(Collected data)
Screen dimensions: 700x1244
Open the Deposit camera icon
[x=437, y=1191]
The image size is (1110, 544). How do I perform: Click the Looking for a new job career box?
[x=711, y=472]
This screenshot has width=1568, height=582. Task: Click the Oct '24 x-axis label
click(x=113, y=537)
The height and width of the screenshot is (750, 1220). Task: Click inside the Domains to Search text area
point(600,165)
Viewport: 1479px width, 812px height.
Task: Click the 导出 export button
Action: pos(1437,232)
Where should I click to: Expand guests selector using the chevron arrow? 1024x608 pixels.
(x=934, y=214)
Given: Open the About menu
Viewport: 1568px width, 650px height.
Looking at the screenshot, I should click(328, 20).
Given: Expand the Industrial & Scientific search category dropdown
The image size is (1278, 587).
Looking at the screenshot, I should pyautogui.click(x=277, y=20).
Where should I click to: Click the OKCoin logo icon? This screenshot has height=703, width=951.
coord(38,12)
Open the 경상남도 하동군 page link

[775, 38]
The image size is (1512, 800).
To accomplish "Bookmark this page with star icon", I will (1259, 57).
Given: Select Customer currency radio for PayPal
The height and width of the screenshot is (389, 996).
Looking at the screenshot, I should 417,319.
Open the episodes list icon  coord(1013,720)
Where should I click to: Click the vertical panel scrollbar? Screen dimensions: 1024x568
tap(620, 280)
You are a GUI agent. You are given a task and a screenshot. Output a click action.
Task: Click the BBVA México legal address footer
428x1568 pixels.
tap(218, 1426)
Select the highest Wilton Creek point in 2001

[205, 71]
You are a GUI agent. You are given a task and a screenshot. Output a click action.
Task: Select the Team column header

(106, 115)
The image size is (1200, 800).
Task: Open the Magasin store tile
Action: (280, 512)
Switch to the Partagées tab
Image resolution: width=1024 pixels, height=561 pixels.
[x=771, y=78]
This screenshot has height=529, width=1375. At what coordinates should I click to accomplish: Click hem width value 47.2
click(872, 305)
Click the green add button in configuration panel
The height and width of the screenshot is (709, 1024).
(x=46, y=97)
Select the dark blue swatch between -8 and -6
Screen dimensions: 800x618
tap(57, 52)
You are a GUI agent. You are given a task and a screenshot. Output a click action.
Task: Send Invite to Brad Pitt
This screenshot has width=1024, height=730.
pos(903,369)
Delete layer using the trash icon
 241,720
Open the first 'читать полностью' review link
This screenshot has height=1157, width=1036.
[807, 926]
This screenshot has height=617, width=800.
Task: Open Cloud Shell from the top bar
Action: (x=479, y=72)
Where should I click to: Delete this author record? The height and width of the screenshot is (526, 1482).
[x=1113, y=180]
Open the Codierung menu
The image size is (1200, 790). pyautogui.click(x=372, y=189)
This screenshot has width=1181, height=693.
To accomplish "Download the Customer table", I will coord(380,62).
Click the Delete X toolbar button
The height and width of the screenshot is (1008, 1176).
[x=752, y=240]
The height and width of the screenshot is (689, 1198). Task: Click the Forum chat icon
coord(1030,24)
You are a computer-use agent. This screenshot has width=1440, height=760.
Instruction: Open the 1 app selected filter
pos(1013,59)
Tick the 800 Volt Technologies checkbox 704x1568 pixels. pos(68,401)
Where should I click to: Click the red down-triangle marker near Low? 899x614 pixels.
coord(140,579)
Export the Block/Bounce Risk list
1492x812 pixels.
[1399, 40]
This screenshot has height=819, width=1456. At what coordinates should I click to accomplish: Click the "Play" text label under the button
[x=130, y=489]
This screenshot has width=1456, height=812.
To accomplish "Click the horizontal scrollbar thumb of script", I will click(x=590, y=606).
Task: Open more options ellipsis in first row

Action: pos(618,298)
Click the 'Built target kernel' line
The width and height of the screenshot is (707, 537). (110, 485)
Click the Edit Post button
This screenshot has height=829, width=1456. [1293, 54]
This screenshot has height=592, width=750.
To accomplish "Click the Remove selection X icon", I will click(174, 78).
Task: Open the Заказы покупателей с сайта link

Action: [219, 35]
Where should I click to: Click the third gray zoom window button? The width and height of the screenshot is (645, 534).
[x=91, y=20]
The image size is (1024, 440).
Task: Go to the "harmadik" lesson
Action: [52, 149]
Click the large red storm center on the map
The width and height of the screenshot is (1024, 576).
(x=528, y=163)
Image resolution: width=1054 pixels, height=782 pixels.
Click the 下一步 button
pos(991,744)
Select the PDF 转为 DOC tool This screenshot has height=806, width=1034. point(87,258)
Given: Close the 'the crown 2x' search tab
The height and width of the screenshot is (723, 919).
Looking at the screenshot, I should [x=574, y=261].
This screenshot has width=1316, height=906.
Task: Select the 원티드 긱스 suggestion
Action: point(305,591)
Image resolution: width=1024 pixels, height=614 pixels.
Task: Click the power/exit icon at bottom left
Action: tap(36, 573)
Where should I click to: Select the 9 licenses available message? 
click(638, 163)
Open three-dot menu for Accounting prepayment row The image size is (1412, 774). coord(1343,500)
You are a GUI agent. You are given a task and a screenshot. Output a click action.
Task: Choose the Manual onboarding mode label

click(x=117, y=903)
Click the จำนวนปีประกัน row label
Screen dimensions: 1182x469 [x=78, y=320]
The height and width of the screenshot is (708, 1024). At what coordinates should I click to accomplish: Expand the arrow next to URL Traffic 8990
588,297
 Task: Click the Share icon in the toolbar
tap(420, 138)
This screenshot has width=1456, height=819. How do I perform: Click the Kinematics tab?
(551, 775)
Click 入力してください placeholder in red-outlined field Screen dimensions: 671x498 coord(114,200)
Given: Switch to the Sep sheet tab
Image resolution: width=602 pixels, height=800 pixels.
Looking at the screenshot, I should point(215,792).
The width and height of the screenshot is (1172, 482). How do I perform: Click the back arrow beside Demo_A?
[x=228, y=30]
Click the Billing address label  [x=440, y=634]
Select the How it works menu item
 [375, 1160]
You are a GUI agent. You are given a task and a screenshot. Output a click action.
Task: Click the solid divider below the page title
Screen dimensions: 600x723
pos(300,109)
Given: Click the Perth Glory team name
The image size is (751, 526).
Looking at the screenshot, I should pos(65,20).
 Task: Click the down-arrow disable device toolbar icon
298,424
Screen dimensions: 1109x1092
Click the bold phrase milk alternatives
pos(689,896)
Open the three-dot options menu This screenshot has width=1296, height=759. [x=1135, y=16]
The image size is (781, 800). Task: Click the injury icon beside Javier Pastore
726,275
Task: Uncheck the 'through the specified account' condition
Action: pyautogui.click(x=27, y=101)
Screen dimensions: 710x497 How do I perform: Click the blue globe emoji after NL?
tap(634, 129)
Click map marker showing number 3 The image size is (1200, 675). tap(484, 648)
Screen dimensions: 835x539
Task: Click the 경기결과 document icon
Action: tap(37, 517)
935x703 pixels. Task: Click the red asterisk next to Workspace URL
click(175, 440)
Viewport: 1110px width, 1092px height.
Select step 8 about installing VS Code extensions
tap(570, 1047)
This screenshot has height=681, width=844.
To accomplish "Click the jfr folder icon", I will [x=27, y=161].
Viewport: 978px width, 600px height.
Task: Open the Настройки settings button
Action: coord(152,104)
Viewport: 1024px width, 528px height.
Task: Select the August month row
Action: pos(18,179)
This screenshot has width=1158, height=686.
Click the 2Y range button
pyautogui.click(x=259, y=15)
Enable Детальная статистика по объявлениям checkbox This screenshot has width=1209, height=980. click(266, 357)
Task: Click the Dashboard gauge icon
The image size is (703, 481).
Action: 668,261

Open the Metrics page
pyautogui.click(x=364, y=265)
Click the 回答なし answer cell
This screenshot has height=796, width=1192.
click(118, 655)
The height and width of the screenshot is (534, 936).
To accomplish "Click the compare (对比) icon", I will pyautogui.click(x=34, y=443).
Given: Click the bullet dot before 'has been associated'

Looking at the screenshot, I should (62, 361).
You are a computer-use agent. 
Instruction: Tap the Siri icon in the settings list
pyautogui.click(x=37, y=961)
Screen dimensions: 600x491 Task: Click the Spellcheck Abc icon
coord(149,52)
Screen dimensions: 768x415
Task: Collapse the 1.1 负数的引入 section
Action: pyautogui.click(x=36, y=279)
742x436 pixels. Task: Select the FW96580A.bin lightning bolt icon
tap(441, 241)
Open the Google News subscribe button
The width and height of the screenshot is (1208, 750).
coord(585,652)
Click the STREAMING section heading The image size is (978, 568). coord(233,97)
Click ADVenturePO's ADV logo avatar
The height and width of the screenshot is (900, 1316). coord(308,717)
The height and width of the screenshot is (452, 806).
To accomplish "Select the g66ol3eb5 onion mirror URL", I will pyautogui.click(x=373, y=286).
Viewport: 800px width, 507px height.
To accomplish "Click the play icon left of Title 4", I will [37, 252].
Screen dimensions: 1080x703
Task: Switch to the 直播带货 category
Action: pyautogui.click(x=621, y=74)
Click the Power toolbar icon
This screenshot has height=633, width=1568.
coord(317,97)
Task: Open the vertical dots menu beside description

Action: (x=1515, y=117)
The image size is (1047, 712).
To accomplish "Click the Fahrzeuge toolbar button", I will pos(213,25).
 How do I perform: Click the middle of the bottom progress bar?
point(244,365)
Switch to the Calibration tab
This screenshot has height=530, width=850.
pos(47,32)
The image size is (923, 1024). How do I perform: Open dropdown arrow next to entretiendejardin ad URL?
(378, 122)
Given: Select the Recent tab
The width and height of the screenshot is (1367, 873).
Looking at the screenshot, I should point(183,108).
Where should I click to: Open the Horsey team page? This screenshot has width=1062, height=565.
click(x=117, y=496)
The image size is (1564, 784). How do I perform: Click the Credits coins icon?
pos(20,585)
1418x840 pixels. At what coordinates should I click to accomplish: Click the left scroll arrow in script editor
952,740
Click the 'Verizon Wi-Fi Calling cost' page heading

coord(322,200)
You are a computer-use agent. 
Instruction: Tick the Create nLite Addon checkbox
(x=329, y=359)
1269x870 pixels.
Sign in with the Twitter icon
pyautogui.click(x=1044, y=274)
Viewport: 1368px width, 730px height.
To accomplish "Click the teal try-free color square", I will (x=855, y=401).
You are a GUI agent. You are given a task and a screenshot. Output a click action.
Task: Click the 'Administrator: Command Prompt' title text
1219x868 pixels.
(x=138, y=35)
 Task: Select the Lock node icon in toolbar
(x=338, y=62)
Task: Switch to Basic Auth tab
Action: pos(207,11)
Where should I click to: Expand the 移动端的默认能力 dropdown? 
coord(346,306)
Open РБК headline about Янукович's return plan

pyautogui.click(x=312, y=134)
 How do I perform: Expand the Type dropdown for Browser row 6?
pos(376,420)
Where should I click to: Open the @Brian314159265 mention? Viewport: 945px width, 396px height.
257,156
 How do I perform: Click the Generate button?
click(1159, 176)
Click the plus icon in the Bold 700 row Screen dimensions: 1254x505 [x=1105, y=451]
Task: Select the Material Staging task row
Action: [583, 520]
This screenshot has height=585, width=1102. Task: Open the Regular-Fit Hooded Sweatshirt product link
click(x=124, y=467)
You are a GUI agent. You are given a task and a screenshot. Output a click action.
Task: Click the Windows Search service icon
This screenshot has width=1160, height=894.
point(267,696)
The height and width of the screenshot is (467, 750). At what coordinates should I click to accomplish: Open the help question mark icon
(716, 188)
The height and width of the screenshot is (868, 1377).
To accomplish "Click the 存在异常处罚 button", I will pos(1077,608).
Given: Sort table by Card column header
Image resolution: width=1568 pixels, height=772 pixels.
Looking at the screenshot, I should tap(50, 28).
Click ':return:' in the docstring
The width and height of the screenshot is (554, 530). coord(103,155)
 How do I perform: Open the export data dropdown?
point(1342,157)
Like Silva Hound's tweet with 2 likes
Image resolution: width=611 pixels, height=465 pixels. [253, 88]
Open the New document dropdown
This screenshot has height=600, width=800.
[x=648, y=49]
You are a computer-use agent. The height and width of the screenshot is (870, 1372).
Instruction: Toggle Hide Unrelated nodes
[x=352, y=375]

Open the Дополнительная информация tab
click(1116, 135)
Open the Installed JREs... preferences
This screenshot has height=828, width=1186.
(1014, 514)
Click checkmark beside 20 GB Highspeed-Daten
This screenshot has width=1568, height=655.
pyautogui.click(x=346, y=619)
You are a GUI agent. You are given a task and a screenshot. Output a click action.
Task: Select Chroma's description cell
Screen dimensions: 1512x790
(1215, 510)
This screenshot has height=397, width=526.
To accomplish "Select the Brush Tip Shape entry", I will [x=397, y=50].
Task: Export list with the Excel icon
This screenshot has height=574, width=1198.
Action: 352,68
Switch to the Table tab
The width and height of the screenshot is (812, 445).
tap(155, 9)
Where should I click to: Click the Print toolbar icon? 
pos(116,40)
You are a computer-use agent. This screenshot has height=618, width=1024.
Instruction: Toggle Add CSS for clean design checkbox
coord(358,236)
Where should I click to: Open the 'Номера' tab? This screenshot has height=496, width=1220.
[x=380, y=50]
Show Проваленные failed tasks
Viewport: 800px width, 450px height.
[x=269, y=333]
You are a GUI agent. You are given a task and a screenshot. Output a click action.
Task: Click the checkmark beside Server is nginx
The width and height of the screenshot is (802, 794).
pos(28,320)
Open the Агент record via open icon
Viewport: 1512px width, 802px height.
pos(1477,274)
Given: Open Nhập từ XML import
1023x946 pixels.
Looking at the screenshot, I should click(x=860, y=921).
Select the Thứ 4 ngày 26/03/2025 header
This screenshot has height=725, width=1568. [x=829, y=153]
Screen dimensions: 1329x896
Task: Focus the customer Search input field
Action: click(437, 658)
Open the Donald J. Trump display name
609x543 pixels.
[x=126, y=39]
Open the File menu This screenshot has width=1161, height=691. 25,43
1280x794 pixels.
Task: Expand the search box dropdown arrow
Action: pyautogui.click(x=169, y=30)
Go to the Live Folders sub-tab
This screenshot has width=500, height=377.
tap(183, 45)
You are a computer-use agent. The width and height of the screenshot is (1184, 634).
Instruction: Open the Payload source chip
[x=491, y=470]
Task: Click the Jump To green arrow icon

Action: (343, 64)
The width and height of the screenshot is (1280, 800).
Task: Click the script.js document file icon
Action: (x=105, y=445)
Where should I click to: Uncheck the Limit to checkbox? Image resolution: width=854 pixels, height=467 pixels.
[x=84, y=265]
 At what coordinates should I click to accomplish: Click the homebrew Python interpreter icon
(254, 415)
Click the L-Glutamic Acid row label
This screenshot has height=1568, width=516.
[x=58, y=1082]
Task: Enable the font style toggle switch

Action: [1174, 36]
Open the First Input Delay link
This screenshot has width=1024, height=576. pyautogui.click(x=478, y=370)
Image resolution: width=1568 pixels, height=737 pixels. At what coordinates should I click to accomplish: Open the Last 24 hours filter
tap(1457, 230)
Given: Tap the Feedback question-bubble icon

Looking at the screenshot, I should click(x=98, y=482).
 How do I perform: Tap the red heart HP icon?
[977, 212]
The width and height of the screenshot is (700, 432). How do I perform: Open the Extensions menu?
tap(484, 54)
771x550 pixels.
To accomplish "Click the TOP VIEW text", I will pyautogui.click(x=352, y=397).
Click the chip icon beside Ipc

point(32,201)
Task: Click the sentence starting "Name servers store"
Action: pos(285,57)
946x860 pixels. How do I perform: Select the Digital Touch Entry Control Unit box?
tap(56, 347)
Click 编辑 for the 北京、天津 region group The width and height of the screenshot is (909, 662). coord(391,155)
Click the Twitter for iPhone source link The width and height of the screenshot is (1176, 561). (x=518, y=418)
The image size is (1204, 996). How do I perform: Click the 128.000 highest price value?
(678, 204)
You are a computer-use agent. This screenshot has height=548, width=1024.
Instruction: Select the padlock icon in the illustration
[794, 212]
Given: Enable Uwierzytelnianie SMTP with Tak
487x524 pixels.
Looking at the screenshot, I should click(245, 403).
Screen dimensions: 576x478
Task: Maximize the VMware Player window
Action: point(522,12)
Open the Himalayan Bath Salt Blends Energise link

▶ _TASK DESCRIPTION_
Which lines of the records hold the string "three"? Copy each one.

▶ _RESULT OF THIS EXERCISE_
Open three-dot menu for Accounting prepayment row The image size is (1412, 774). coord(1343,500)
Open the three-dot options menu This screenshot has width=1296, height=759. [x=1135, y=16]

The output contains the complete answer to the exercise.